TASK DIRECTIONS:
Every entry that follows needs to be repeated exactly.

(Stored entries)
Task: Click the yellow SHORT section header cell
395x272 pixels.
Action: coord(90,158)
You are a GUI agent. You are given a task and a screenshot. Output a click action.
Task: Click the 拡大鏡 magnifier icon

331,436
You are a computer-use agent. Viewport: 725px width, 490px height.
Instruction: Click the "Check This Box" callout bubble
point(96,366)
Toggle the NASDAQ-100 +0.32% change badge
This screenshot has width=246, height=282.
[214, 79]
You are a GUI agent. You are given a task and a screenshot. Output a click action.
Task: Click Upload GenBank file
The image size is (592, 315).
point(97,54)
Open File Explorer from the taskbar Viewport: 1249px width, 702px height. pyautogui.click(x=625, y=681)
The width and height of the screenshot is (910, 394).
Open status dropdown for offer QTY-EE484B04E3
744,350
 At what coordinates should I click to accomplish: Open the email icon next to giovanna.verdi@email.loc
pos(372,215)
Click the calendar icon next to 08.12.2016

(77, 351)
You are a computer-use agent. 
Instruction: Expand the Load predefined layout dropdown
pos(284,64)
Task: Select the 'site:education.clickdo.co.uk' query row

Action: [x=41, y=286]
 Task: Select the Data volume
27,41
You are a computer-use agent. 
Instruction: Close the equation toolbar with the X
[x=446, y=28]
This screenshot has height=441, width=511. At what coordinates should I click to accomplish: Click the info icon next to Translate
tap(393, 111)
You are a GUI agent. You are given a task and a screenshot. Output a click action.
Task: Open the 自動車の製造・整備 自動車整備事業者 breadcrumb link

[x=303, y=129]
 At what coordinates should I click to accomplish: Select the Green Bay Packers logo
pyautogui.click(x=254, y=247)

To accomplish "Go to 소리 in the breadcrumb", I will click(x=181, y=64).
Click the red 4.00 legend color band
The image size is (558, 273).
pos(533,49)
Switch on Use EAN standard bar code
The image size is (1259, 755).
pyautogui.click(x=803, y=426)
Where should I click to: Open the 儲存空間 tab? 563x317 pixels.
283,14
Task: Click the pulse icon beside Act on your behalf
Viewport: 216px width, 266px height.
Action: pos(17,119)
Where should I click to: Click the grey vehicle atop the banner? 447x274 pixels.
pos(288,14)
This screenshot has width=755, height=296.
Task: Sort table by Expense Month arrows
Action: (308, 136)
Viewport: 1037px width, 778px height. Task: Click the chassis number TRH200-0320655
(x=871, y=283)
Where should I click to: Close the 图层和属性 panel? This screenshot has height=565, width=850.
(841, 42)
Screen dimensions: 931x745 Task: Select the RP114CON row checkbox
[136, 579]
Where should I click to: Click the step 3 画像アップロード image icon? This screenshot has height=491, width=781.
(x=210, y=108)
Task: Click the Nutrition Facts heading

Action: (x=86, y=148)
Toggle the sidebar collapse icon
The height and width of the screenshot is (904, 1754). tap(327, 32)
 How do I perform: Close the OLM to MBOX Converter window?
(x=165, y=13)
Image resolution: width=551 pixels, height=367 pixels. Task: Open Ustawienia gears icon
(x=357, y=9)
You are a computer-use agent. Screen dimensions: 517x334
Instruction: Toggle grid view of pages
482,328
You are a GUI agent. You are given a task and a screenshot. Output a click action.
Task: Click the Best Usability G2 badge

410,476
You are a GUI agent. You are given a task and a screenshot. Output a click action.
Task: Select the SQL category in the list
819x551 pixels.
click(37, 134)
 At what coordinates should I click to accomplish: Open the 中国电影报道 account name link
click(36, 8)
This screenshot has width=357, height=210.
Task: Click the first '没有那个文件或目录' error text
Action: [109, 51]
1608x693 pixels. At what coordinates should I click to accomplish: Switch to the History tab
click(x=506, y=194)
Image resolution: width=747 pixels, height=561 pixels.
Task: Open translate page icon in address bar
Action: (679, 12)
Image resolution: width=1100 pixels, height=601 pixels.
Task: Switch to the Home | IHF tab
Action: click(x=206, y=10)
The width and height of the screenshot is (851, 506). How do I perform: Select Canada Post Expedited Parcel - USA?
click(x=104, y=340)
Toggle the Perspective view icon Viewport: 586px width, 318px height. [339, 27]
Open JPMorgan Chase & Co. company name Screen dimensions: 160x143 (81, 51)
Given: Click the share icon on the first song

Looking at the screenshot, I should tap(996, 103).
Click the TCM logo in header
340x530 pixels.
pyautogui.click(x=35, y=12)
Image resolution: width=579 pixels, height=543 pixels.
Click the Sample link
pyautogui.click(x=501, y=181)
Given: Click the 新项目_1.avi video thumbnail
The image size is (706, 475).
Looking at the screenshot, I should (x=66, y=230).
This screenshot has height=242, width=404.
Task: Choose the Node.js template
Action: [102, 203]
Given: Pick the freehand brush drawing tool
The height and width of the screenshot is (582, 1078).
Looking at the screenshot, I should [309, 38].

YOUR SOLUTION:
Task: Click the yellow SHORT section header cell
395x272 pixels.
Action: coord(90,158)
You are a GUI agent. You are given a task and a screenshot. Output a click action.
Task: Click the 拡大鏡 magnifier icon

331,436
You are a computer-use agent. Viewport: 725px width, 490px height.
Instruction: Click the "Check This Box" callout bubble
point(96,366)
Toggle the NASDAQ-100 +0.32% change badge
This screenshot has width=246, height=282.
[214, 79]
You are a GUI agent. You are given a task and a screenshot. Output a click action.
Task: Click Upload GenBank file
The image size is (592, 315).
point(97,54)
Open File Explorer from the taskbar Viewport: 1249px width, 702px height. pyautogui.click(x=625, y=681)
The width and height of the screenshot is (910, 394).
Open status dropdown for offer QTY-EE484B04E3
744,350
 At what coordinates should I click to accomplish: Open the email icon next to giovanna.verdi@email.loc
pos(372,215)
Click the calendar icon next to 08.12.2016

(77, 351)
You are a computer-use agent. 
Instruction: Expand the Load predefined layout dropdown
pos(284,64)
Task: Select the 'site:education.clickdo.co.uk' query row

Action: [x=41, y=286]
 Task: Select the Data volume
27,41
You are a computer-use agent. 
Instruction: Close the equation toolbar with the X
[x=446, y=28]
This screenshot has height=441, width=511. At what coordinates should I click to accomplish: Click the info icon next to Translate
tap(393, 111)
You are a GUI agent. You are given a task and a screenshot. Output a click action.
Task: Open the 自動車の製造・整備 自動車整備事業者 breadcrumb link

[x=303, y=129]
 At what coordinates should I click to accomplish: Select the Green Bay Packers logo
pyautogui.click(x=254, y=247)

To accomplish "Go to 소리 in the breadcrumb", I will click(x=181, y=64).
Click the red 4.00 legend color band
The image size is (558, 273).
pos(533,49)
Switch on Use EAN standard bar code
The image size is (1259, 755).
pyautogui.click(x=803, y=426)
Where should I click to: Open the 儲存空間 tab? 563x317 pixels.
283,14
Task: Click the pulse icon beside Act on your behalf
Viewport: 216px width, 266px height.
Action: pos(17,119)
Where should I click to: Click the grey vehicle atop the banner? 447x274 pixels.
pos(288,14)
This screenshot has width=755, height=296.
Task: Sort table by Expense Month arrows
Action: (308, 136)
Viewport: 1037px width, 778px height. Task: Click the chassis number TRH200-0320655
(x=871, y=283)
Where should I click to: Close the 图层和属性 panel? This screenshot has height=565, width=850.
(841, 42)
Screen dimensions: 931x745 Task: Select the RP114CON row checkbox
[136, 579]
Where should I click to: Click the step 3 画像アップロード image icon? This screenshot has height=491, width=781.
(x=210, y=108)
Task: Click the Nutrition Facts heading

Action: (x=86, y=148)
Toggle the sidebar collapse icon
The height and width of the screenshot is (904, 1754). tap(327, 32)
 How do I perform: Close the OLM to MBOX Converter window?
(x=165, y=13)
Image resolution: width=551 pixels, height=367 pixels. Task: Open Ustawienia gears icon
(x=357, y=9)
You are a computer-use agent. Screen dimensions: 517x334
Instruction: Toggle grid view of pages
482,328
You are a GUI agent. You are given a task and a screenshot. Output a click action.
Task: Click the Best Usability G2 badge

410,476
You are a GUI agent. You are given a task and a screenshot. Output a click action.
Task: Select the SQL category in the list
819x551 pixels.
click(37, 134)
 At what coordinates should I click to accomplish: Open the 中国电影报道 account name link
click(36, 8)
This screenshot has width=357, height=210.
Task: Click the first '没有那个文件或目录' error text
Action: [109, 51]
1608x693 pixels. At what coordinates should I click to accomplish: Switch to the History tab
click(x=506, y=194)
Image resolution: width=747 pixels, height=561 pixels.
Task: Open translate page icon in address bar
Action: (679, 12)
Image resolution: width=1100 pixels, height=601 pixels.
Task: Switch to the Home | IHF tab
Action: click(x=206, y=10)
The width and height of the screenshot is (851, 506). How do I perform: Select Canada Post Expedited Parcel - USA?
click(x=104, y=340)
Toggle the Perspective view icon Viewport: 586px width, 318px height. [339, 27]
Open JPMorgan Chase & Co. company name Screen dimensions: 160x143 (81, 51)
Given: Click the share icon on the first song

Looking at the screenshot, I should tap(996, 103).
Click the TCM logo in header
340x530 pixels.
pyautogui.click(x=35, y=12)
Image resolution: width=579 pixels, height=543 pixels.
Click the Sample link
pyautogui.click(x=501, y=181)
Given: Click the 新项目_1.avi video thumbnail
The image size is (706, 475).
Looking at the screenshot, I should (x=66, y=230).
This screenshot has height=242, width=404.
Task: Choose the Node.js template
Action: [102, 203]
Given: Pick the freehand brush drawing tool
The height and width of the screenshot is (582, 1078).
Looking at the screenshot, I should [309, 38].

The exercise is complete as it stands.